[Dataset entries]
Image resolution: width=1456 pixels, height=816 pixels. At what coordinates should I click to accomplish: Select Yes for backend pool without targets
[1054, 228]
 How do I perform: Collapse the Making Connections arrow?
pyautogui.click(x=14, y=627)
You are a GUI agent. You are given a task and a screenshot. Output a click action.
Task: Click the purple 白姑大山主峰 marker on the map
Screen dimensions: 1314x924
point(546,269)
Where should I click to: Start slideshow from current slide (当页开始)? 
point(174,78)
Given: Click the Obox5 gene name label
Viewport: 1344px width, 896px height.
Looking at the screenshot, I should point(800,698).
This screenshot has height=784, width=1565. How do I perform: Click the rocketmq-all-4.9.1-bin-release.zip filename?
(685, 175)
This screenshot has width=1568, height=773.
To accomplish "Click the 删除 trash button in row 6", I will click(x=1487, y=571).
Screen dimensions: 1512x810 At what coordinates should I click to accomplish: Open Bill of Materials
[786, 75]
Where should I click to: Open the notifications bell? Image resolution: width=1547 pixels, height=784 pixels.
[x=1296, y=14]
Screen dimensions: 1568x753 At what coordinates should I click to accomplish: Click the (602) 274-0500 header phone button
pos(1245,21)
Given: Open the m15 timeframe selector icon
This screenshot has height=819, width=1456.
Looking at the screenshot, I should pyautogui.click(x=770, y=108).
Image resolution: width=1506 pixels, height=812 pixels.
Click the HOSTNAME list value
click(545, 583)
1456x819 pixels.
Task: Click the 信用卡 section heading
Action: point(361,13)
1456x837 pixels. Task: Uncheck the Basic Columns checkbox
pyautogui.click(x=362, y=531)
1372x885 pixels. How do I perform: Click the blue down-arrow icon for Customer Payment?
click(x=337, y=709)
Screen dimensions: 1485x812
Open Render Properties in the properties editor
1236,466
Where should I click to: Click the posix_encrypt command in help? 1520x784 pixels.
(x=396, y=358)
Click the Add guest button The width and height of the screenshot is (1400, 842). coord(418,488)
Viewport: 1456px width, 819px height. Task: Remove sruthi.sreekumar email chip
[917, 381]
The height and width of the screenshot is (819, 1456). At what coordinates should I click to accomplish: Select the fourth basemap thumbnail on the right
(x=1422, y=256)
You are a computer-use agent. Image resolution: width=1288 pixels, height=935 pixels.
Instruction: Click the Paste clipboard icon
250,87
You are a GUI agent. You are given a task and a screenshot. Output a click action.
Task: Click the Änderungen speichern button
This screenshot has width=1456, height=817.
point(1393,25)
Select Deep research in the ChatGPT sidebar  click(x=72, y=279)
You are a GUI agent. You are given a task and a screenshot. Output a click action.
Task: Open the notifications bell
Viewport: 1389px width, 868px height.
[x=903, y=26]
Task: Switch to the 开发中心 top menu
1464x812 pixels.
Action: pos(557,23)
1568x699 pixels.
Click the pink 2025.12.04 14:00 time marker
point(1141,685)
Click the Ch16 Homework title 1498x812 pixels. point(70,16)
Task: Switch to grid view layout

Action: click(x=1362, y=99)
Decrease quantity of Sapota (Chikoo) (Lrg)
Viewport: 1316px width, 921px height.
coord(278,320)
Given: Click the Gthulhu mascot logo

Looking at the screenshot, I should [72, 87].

[WORK ITEM]: The expected response is the full data, reproduced exactly.

[SOLUTION]:
Image resolution: width=1456 pixels, height=816 pixels. At what coordinates should I click to accomplish: Select Yes for backend pool without targets
[1054, 228]
 How do I perform: Collapse the Making Connections arrow?
pyautogui.click(x=14, y=627)
You are a GUI agent. You are given a task and a screenshot. Output a click action.
Task: Click the purple 白姑大山主峰 marker on the map
Screen dimensions: 1314x924
point(546,269)
Where should I click to: Start slideshow from current slide (当页开始)? 
point(174,78)
Given: Click the Obox5 gene name label
Viewport: 1344px width, 896px height.
Looking at the screenshot, I should point(800,698).
This screenshot has height=784, width=1565. How do I perform: Click the rocketmq-all-4.9.1-bin-release.zip filename?
(685, 175)
This screenshot has width=1568, height=773.
To accomplish "Click the 删除 trash button in row 6", I will click(x=1487, y=571).
Screen dimensions: 1512x810 At what coordinates should I click to accomplish: Open Bill of Materials
[786, 75]
Where should I click to: Open the notifications bell? Image resolution: width=1547 pixels, height=784 pixels.
[x=1296, y=14]
Screen dimensions: 1568x753 At what coordinates should I click to accomplish: Click the (602) 274-0500 header phone button
pos(1245,21)
Given: Open the m15 timeframe selector icon
This screenshot has height=819, width=1456.
Looking at the screenshot, I should pyautogui.click(x=770, y=108).
Image resolution: width=1506 pixels, height=812 pixels.
Click the HOSTNAME list value
click(545, 583)
1456x819 pixels.
Task: Click the 信用卡 section heading
Action: point(361,13)
1456x837 pixels. Task: Uncheck the Basic Columns checkbox
pyautogui.click(x=362, y=531)
1372x885 pixels. How do I perform: Click the blue down-arrow icon for Customer Payment?
click(x=337, y=709)
Screen dimensions: 1485x812
Open Render Properties in the properties editor
1236,466
Where should I click to: Click the posix_encrypt command in help? 1520x784 pixels.
(x=396, y=358)
Click the Add guest button The width and height of the screenshot is (1400, 842). coord(418,488)
Viewport: 1456px width, 819px height. Task: Remove sruthi.sreekumar email chip
[917, 381]
The height and width of the screenshot is (819, 1456). At what coordinates should I click to accomplish: Select the fourth basemap thumbnail on the right
(x=1422, y=256)
You are a computer-use agent. Image resolution: width=1288 pixels, height=935 pixels.
Instruction: Click the Paste clipboard icon
250,87
You are a GUI agent. You are given a task and a screenshot. Output a click action.
Task: Click the Änderungen speichern button
This screenshot has width=1456, height=817.
point(1393,25)
Select Deep research in the ChatGPT sidebar  click(x=72, y=279)
You are a GUI agent. You are given a task and a screenshot. Output a click action.
Task: Open the notifications bell
Viewport: 1389px width, 868px height.
[x=903, y=26]
Task: Switch to the 开发中心 top menu
1464x812 pixels.
Action: pos(557,23)
1568x699 pixels.
Click the pink 2025.12.04 14:00 time marker
point(1141,685)
Click the Ch16 Homework title 1498x812 pixels. point(70,16)
Task: Switch to grid view layout

Action: click(x=1362, y=99)
Decrease quantity of Sapota (Chikoo) (Lrg)
Viewport: 1316px width, 921px height.
coord(278,320)
Given: Click the Gthulhu mascot logo

Looking at the screenshot, I should [72, 87].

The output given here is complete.